What needs to be done:
From first entry to last, give the listing again verbatim.

Study material:
§

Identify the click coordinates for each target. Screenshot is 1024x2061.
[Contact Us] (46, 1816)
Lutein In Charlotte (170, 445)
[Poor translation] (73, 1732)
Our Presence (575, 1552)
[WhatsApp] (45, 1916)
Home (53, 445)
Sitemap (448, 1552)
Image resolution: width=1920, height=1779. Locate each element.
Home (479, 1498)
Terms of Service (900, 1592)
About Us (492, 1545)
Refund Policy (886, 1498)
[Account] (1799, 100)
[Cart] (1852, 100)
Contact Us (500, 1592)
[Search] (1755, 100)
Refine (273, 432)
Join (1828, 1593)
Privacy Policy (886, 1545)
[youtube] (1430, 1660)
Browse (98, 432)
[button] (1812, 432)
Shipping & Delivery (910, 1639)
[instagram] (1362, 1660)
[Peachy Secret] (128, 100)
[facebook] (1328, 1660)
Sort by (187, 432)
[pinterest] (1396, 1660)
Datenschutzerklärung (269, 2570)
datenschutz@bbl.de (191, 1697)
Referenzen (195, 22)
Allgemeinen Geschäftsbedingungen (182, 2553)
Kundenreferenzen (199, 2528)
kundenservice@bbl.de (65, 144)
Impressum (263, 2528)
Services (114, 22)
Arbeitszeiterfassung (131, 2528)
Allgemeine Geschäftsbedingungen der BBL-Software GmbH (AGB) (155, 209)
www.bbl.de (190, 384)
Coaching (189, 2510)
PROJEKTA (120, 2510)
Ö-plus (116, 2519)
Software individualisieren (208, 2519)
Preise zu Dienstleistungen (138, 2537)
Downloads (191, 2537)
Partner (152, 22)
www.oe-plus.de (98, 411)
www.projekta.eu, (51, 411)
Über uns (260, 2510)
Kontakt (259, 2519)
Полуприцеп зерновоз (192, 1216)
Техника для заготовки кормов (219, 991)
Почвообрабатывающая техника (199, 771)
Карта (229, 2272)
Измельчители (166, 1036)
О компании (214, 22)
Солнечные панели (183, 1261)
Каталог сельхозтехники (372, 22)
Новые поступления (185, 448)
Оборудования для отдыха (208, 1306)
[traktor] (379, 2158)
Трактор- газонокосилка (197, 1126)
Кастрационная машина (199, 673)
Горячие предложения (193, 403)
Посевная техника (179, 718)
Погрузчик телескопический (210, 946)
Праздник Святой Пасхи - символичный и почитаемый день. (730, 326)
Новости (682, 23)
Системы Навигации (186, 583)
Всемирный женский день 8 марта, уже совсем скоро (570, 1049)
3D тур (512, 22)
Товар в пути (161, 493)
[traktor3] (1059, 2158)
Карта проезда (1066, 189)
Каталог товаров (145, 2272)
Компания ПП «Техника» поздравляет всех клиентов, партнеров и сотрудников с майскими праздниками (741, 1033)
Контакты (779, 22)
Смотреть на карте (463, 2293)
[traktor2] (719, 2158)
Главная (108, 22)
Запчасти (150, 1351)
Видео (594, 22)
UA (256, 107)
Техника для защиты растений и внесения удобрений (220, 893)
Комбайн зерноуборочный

§

Answer to the exercise:
Identify the click coordinates for each target. Screenshot is 1024x2061.
[Contact Us] (46, 1816)
Lutein In Charlotte (170, 445)
[Poor translation] (73, 1732)
Our Presence (575, 1552)
[WhatsApp] (45, 1916)
Home (53, 445)
Sitemap (448, 1552)
Image resolution: width=1920, height=1779. Locate each element.
Home (479, 1498)
Terms of Service (900, 1592)
About Us (492, 1545)
Refund Policy (886, 1498)
[Account] (1799, 100)
[Cart] (1852, 100)
Contact Us (500, 1592)
[Search] (1755, 100)
Refine (273, 432)
Join (1828, 1593)
Privacy Policy (886, 1545)
[youtube] (1430, 1660)
Browse (98, 432)
[button] (1812, 432)
Shipping & Delivery (910, 1639)
[instagram] (1362, 1660)
[Peachy Secret] (128, 100)
[facebook] (1328, 1660)
Sort by (187, 432)
[pinterest] (1396, 1660)
Datenschutzerklärung (269, 2570)
datenschutz@bbl.de (191, 1697)
Referenzen (195, 22)
Allgemeinen Geschäftsbedingungen (182, 2553)
Kundenreferenzen (199, 2528)
kundenservice@bbl.de (65, 144)
Impressum (263, 2528)
Services (114, 22)
Arbeitszeiterfassung (131, 2528)
Allgemeine Geschäftsbedingungen der BBL-Software GmbH (AGB) (155, 209)
www.bbl.de (190, 384)
Coaching (189, 2510)
PROJEKTA (120, 2510)
Ö-plus (116, 2519)
Software individualisieren (208, 2519)
Preise zu Dienstleistungen (138, 2537)
Downloads (191, 2537)
Partner (152, 22)
www.oe-plus.de (98, 411)
www.projekta.eu, (51, 411)
Über uns (260, 2510)
Kontakt (259, 2519)
Полуприцеп зерновоз (192, 1216)
Техника для заготовки кормов (219, 991)
Почвообрабатывающая техника (199, 771)
Карта (229, 2272)
Измельчители (166, 1036)
О компании (214, 22)
Солнечные панели (183, 1261)
Каталог сельхозтехники (372, 22)
Новые поступления (185, 448)
Оборудования для отдыха (208, 1306)
[traktor] (379, 2158)
Трактор- газонокосилка (197, 1126)
Кастрационная машина (199, 673)
Горячие предложения (193, 403)
Посевная техника (179, 718)
Погрузчик телескопический (210, 946)
Праздник Святой Пасхи - символичный и почитаемый день. (730, 326)
Новости (682, 23)
Системы Навигации (186, 583)
Всемирный женский день 8 марта, уже совсем скоро (570, 1049)
3D тур (512, 22)
Товар в пути (161, 493)
[traktor3] (1059, 2158)
Карта проезда (1066, 189)
Каталог товаров (145, 2272)
Компания ПП «Техника» поздравляет всех клиентов, партнеров и сотрудников с майскими праздниками (741, 1033)
Контакты (779, 22)
Смотреть на карте (463, 2293)
[traktor2] (719, 2158)
Главная (108, 22)
Запчасти (150, 1351)
Видео (594, 22)
UA (256, 107)
Техника для защиты растений и внесения удобрений (220, 893)
Комбайн зерноуборочный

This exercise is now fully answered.